• _THE PROBLEM_
Report the lines of the data below that contain the string "display".

• _Dataset entries_

▬▬▬▬▬▬▬▬▬▬

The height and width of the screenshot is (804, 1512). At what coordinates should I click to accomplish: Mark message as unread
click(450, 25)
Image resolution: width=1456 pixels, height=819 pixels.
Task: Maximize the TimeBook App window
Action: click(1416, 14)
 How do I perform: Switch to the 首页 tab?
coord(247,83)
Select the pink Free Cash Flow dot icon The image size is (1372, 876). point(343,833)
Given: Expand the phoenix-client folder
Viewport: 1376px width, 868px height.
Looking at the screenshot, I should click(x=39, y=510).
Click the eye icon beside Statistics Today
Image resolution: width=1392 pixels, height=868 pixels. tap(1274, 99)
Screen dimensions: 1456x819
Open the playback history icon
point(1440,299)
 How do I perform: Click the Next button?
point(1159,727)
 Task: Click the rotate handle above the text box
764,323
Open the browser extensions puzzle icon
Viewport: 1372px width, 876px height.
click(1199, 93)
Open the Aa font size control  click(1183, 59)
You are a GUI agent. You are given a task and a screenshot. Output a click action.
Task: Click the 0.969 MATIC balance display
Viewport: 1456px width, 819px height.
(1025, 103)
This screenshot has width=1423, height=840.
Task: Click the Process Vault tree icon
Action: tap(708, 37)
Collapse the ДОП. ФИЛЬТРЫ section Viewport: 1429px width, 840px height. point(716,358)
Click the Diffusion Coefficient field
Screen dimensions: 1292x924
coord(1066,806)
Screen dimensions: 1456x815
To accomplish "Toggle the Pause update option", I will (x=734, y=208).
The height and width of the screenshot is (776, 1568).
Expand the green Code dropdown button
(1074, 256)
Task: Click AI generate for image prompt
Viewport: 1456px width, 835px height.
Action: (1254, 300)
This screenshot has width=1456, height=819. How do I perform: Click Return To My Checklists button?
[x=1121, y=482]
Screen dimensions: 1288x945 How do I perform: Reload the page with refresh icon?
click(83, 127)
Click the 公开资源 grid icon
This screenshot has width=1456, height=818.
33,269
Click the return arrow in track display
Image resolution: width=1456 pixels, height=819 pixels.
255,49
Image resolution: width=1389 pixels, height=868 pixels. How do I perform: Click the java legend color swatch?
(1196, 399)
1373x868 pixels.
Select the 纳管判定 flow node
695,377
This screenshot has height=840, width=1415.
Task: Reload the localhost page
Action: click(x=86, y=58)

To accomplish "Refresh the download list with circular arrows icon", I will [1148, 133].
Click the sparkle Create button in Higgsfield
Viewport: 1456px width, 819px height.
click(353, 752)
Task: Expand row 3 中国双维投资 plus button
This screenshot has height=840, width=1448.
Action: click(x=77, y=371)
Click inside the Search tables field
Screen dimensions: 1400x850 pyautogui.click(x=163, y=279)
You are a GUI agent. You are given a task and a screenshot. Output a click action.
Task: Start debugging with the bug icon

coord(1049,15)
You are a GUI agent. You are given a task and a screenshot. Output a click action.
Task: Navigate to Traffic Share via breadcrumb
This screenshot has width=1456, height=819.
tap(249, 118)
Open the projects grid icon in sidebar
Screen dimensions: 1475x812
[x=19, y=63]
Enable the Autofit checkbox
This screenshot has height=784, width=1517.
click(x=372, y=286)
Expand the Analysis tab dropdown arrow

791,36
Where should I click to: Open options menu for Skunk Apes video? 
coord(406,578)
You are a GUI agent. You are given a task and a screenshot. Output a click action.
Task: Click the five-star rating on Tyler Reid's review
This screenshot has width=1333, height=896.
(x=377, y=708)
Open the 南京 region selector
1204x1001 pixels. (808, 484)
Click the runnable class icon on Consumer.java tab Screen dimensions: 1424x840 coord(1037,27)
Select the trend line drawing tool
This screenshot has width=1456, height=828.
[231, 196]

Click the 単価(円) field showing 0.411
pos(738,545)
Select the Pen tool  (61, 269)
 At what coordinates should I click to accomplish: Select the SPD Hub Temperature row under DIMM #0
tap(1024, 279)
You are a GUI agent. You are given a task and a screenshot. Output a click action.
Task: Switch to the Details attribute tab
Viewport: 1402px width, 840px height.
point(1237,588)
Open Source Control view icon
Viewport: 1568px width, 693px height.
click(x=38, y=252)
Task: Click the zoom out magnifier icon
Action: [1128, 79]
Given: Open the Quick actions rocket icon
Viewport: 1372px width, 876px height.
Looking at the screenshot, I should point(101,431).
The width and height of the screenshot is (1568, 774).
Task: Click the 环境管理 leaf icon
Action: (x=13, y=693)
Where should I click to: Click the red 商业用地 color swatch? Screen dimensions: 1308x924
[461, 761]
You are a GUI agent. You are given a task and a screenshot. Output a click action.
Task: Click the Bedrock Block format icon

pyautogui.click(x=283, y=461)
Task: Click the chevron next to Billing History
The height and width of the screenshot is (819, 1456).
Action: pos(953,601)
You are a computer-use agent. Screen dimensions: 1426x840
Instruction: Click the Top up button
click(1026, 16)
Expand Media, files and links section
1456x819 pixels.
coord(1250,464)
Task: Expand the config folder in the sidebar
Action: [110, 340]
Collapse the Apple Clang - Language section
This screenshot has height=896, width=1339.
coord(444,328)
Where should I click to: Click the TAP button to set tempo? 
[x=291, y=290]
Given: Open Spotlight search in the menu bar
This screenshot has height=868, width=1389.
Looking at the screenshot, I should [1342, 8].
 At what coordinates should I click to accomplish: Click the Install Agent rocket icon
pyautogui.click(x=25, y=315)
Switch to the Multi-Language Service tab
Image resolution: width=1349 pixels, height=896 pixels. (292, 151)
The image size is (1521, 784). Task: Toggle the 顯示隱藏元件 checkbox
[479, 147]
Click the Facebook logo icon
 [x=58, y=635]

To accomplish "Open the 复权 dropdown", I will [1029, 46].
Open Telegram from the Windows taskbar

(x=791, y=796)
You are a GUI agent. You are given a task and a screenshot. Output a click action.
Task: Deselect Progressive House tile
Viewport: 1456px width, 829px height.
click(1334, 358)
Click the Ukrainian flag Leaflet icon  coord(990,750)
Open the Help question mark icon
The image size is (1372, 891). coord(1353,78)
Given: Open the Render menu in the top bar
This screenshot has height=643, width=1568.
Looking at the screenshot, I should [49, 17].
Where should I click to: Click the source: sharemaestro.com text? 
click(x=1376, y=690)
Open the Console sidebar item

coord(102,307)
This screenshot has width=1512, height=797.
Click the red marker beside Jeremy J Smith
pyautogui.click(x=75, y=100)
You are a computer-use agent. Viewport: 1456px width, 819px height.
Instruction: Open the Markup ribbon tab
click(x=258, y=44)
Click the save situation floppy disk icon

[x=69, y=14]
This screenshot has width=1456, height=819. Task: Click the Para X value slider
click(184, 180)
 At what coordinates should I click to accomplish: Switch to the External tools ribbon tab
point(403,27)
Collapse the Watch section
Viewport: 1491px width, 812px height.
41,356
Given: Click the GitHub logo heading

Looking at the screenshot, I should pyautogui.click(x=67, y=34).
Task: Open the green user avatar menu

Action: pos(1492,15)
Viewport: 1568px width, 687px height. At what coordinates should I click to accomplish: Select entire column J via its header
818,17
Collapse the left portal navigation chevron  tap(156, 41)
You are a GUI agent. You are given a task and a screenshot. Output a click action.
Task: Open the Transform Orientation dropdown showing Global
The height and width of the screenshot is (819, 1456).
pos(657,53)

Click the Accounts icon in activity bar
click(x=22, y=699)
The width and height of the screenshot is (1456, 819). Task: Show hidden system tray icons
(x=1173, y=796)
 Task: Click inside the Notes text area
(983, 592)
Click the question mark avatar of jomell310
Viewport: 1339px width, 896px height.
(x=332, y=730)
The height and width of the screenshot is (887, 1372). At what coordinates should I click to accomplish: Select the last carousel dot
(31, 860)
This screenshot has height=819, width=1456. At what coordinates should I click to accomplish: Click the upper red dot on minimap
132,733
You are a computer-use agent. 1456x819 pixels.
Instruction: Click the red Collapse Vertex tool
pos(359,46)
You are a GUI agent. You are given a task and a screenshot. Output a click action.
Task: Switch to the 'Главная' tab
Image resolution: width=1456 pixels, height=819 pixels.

▬▬▬▬▬▬▬▬▬▬

• _COMPLETED TASK_
Task: Click the 0.969 MATIC balance display
Click the return arrow in track display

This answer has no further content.